To which I apologized (after he liked my status message) if I pissed him off in any way with my post. I have tons of Facebook friends and he took offense, which was not my intent. Sometimes we forget when we are making snide, cheeky comments that others aren’t as fortunate as we are. Does that mean I’m not going to share my life with those on Facebook? Fuck no. I’ll still share vacation pictures and all the other things that I get to experience because of my hard work and determination to make a good life for myself and my family. Unfortunately, Stan has made his choice to suffer for his art. Or maybe it’s not unfortunate at all. Maybe he wants to live life having a pity party – which seems harsh to say, but after seeing more comments that he posted , it’s exactly what he’s asking for.
He complains about working 18 hours a day, playing his music until his fingers bleed. Cinching his belt tighter and tighter. Making $1.75/day. To me, that is insanity. He’s clearly able to live better. He truly is. Yet, he chooses to suffer for his art. He doesn’t have gas money to keep his van on the road. I’ve invited him to house shows, so that he can get out of the cold, get some food – because GOD KNOWS – we have so much, it’s embarrassing. But, I cannot be the one that supports him fully. I just can’t. Sure, we go out to dinner a lot. We go on vacations. We have insurance and jobs and own our home and have two cars and can get gas whenever we need it, but I cannot adjust my life and the way I share things on social media because Stan can’t handle other peoples happiness or good fortune. But…
HE CAN HAVE THAT TOO.
And it upsets me deeply that I can’t do more.
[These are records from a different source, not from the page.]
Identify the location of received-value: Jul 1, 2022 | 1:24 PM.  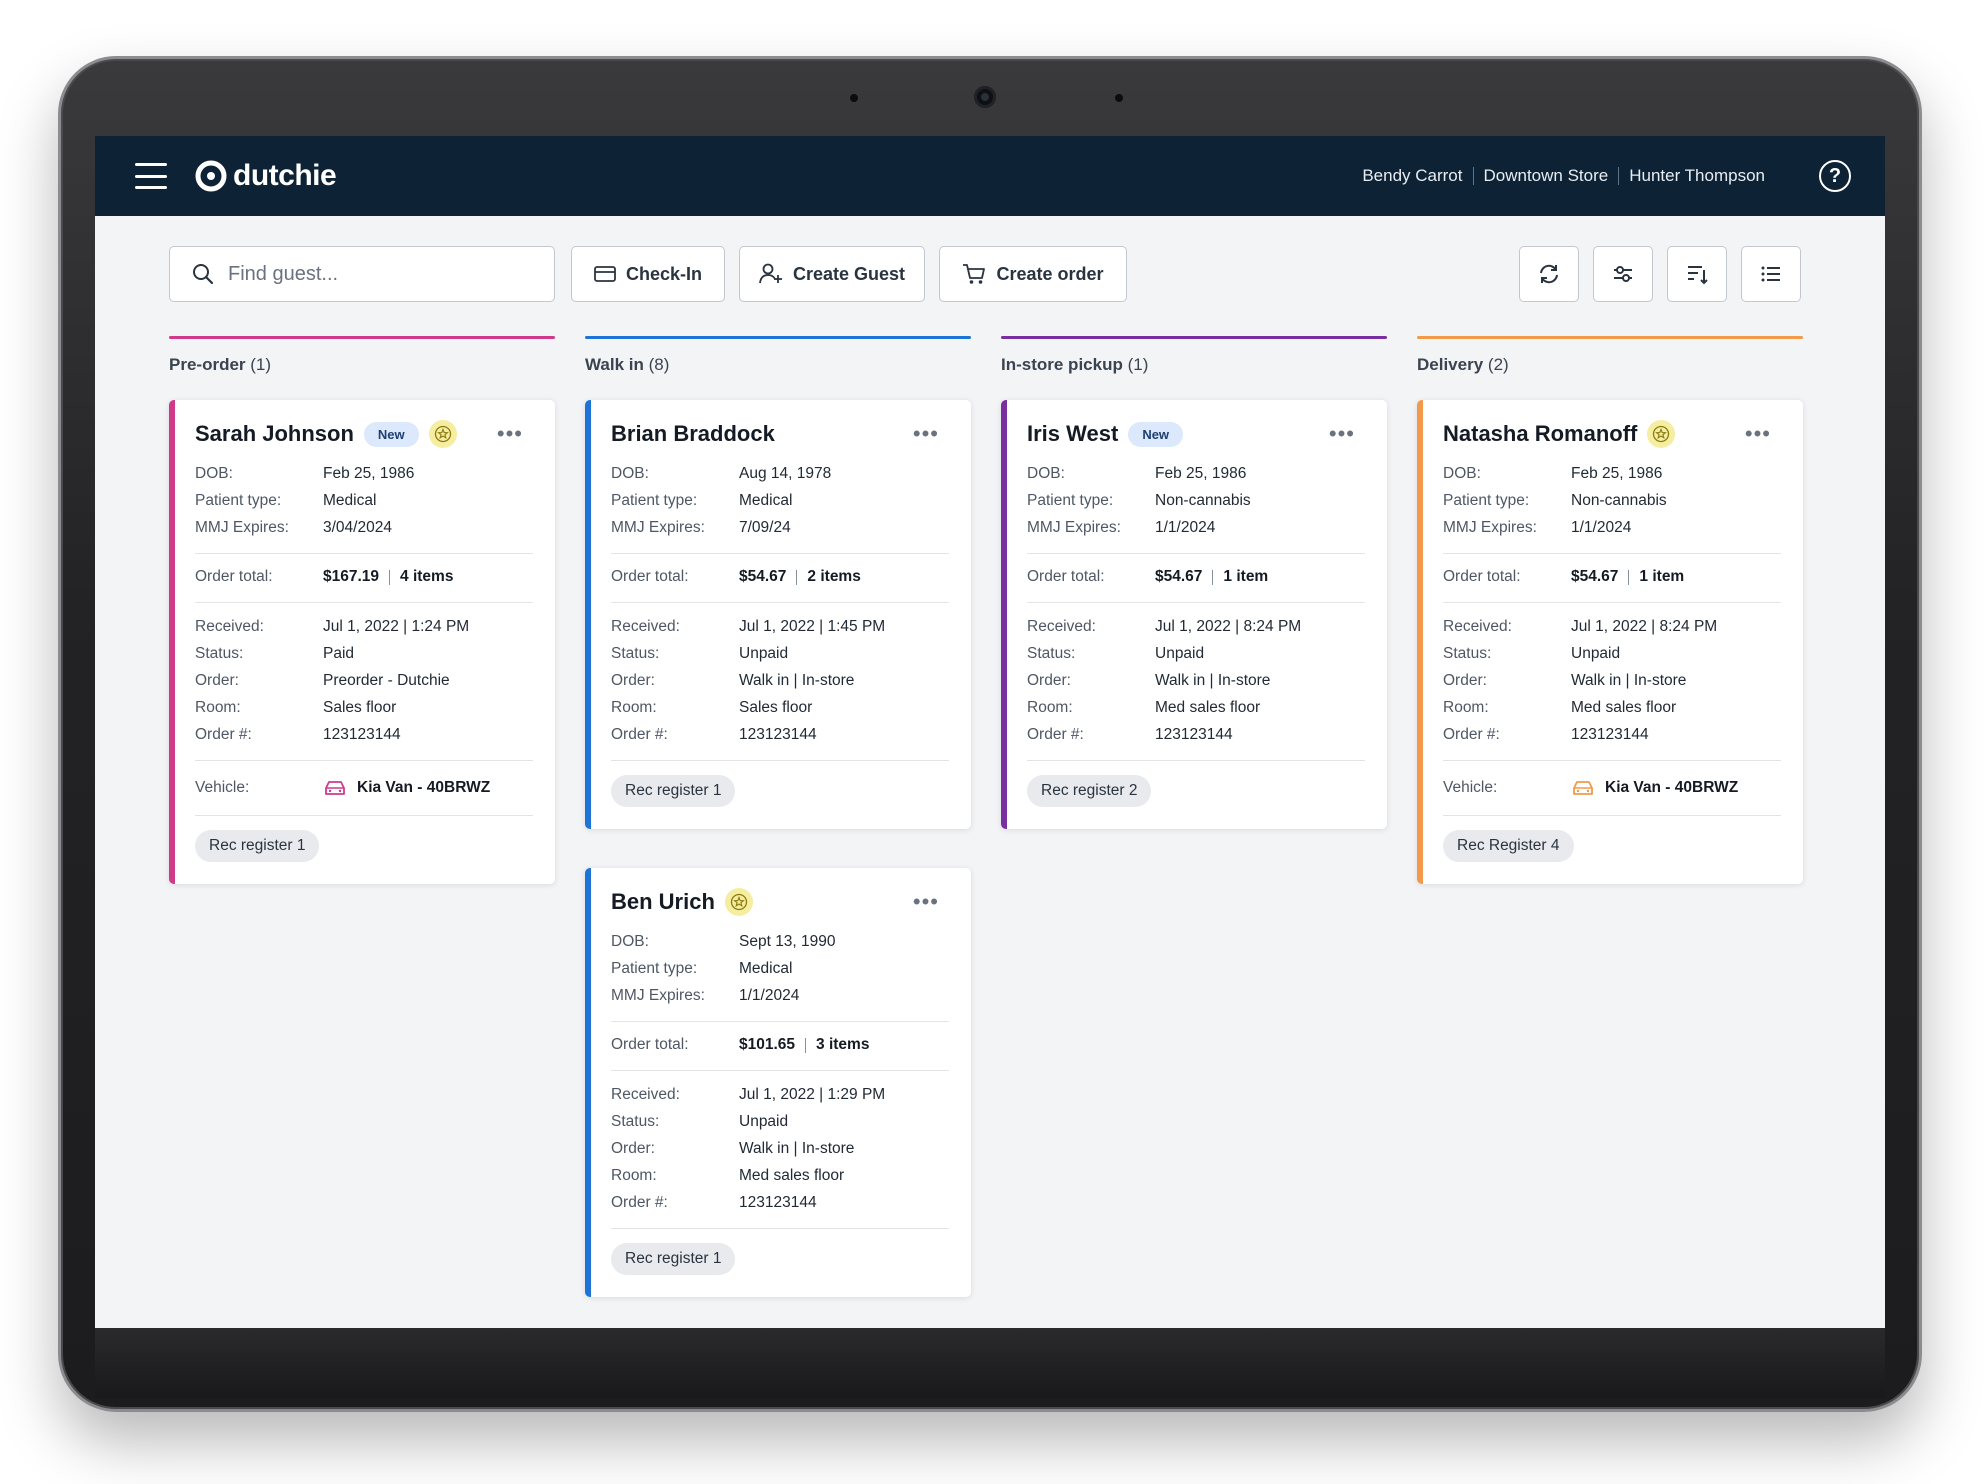
(396, 626).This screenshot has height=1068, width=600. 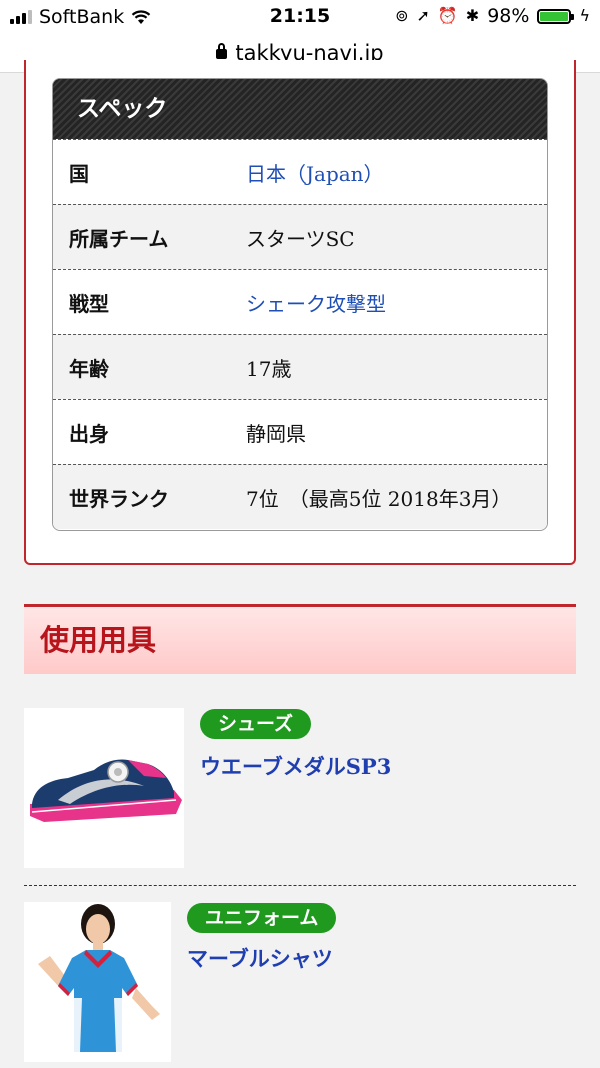 I want to click on spec-label: 出身, so click(x=89, y=434).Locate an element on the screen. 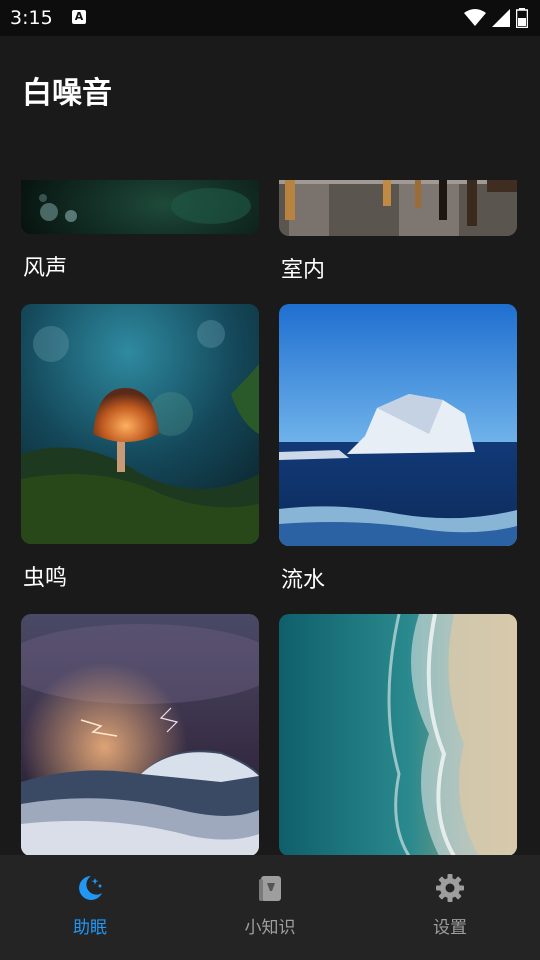  card-label: 虫鸣 is located at coordinates (46, 578).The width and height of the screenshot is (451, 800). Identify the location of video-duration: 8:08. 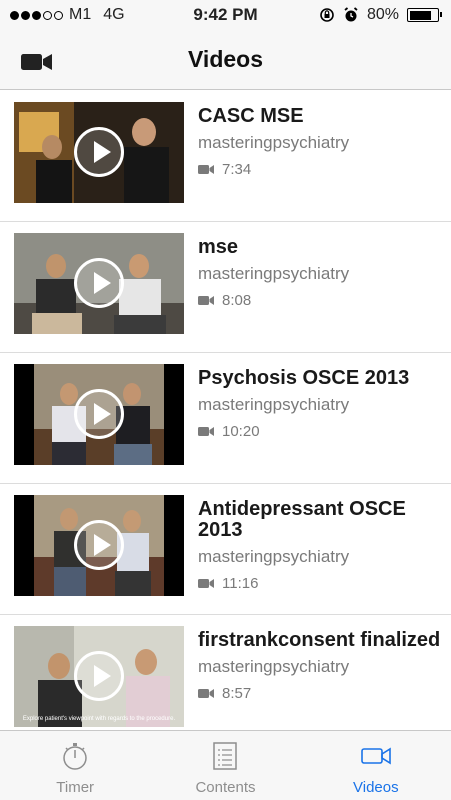
(237, 300).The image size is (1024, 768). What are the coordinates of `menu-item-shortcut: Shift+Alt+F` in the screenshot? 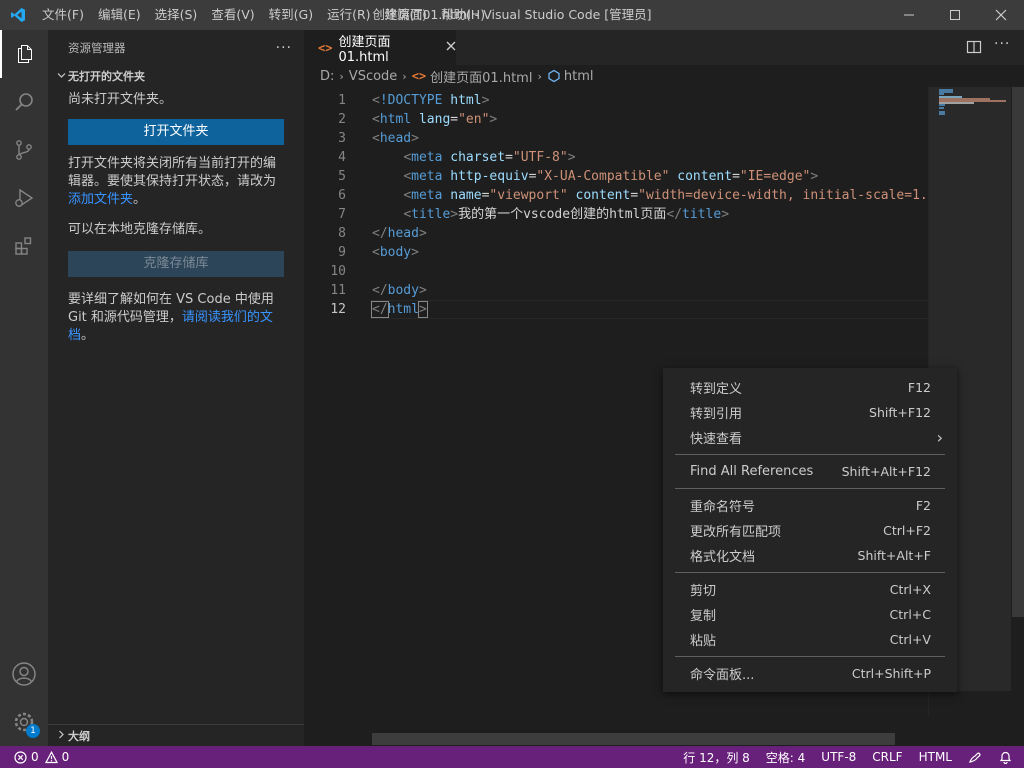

It really does. You have no idea how many times I have kept myself awake at night thinking of ways to talk to him and try to get him placed at a job. Or even if I could somehow get his van in the back yard so he can be safe, instead of who knows where he goes at night. But, I need to take a step back and realize that maybe he just needs to live like this. I have enough respect for how other people live their lives to not butt in and try to solve all their problems outwardly – no matter how much I want to and dream of doing it internally.
My husband described it as “victim mentality”. But I’m not so sure about that. I may never know. He may never make it out of here finding the success that makes him happy. Or maybe he will. And that is how I’m going to have to look at it. Maybe he will.
I suspect I’m not the only person that he will affect in his life by his story.